*Task prompt*. Could you restate the data word for word and drop the pictures?
*** Begin section ***
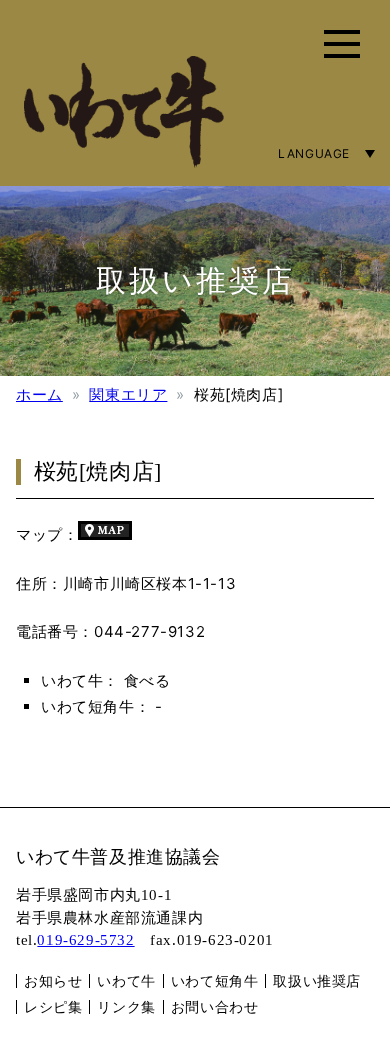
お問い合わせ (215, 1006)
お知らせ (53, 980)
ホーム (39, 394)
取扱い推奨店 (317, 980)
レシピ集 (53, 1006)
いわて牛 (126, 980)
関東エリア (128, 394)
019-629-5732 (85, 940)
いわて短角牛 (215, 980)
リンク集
*** End section ***
*Worked solution*.
お問い合わせ (215, 1006)
お知らせ (53, 980)
ホーム (39, 394)
取扱い推奨店 (317, 980)
レシピ集 (53, 1006)
いわて牛 (126, 980)
関東エリア (128, 394)
019-629-5732 (85, 940)
いわて短角牛 (215, 980)
リンク集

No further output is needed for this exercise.